Sunday, April 24, 2016

The foot note poets; What is the purpose of a poem?


Joseph Campbell is on his way, but take a step back.

What is the purpose of a poem?

The best answer, I think, and the simple answer, is the one given by A.C. Bradley in his first lecture as Oxford Professor of Poetry back in 1901: to provide the pleasure that reading poetry provides. This is a unique pleasure. It may have similarities with other arts or other forms of reading, but it is unique and specific to poetry.

Eliot said much the same thing in ‘The Social Function of Poetry’  before wandering off into the usual self-inflating modernist waffle.

A more recent restatement of Bradley’s point claims that the poem creates a space where a reader is able to think through and in language: ‘through’ meaning both ’ ‘by means of’ and literally ‘moving through’. In a democratic country, adults are able to encounter the poem in the private space of their reading, without being told what to think or how to react or have their hands held in case the poem contains invidious ideological content someone else has decided is bad for them.

It is a private, unique encounter with language. Many people may never have experienced this pleasure but it exists.  Some people appear to enjoy fishing and others enjoy riding jet skis or watching football.  A shrinking group of people enjoys reading poetry.

Reading the critical discourse about poetry, especially a lot of modern discussions, one could be forgiven for thinking that the people who do the most writing and talking about poetry have never enjoyed reading poems.

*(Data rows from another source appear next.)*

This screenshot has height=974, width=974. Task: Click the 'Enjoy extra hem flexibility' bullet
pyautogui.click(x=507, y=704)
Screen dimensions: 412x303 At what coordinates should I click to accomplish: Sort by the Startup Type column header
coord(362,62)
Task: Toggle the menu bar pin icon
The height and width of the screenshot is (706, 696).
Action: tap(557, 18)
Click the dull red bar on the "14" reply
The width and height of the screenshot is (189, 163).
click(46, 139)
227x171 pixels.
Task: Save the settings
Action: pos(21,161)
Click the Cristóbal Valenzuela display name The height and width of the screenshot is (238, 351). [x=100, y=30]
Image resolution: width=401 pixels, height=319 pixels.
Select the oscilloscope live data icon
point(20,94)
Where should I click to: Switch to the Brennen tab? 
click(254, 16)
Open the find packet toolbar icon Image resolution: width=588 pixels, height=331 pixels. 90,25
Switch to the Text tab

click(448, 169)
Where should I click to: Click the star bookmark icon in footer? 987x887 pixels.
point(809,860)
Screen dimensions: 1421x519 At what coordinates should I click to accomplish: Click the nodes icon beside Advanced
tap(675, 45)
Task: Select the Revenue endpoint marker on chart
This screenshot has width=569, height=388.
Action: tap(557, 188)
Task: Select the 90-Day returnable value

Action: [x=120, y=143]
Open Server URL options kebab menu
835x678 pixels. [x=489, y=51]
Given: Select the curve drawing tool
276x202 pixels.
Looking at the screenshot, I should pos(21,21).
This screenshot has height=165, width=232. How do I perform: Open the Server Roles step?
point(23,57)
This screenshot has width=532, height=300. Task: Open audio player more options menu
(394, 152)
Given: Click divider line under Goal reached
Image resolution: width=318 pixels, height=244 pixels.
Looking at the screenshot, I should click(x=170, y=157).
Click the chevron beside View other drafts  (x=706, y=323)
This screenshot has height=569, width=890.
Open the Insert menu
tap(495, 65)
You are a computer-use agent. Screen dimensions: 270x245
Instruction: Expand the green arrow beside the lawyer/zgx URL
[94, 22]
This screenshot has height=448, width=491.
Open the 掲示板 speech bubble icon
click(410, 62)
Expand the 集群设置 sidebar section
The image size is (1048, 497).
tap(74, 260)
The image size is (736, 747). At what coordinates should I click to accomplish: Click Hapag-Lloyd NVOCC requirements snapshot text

Or if they have, they have been watching over their shoulder in case someone tells them they shouldn’t be enjoying that poet or those poems. 

However, we still talk about Poetry as though all poems and poets were the same. But we don’t read Poetry: we read poems.  Poems can be spread on a continuum. At one end are those that seem to approach the character of a postcard chopped into short lines. You might smile or laugh or wince, but you don’t remember them the next day.

And at the other end of the continuum there is the deliberately, if not aggressively, rebarbative poem. Reading these is reminiscent of standing on the wrong side of a door overhearing snatches of the incoherent mumblings of a troubled sleeper.

It’s not an objective scale that can be calibrated. Each reader has the privilege of deciding where he or she would place each poem, and which type of poem he or she enjoys.  And that can change even on a daily basis.  There are times when reciting Robert Service gets me home, and others when only Geoffrey Hill will do.  What is incomprehensible for one reader is beautiful to another: what is too banal for one reader, can be cherished by another. In an ideal world people would accept this the way they do with music.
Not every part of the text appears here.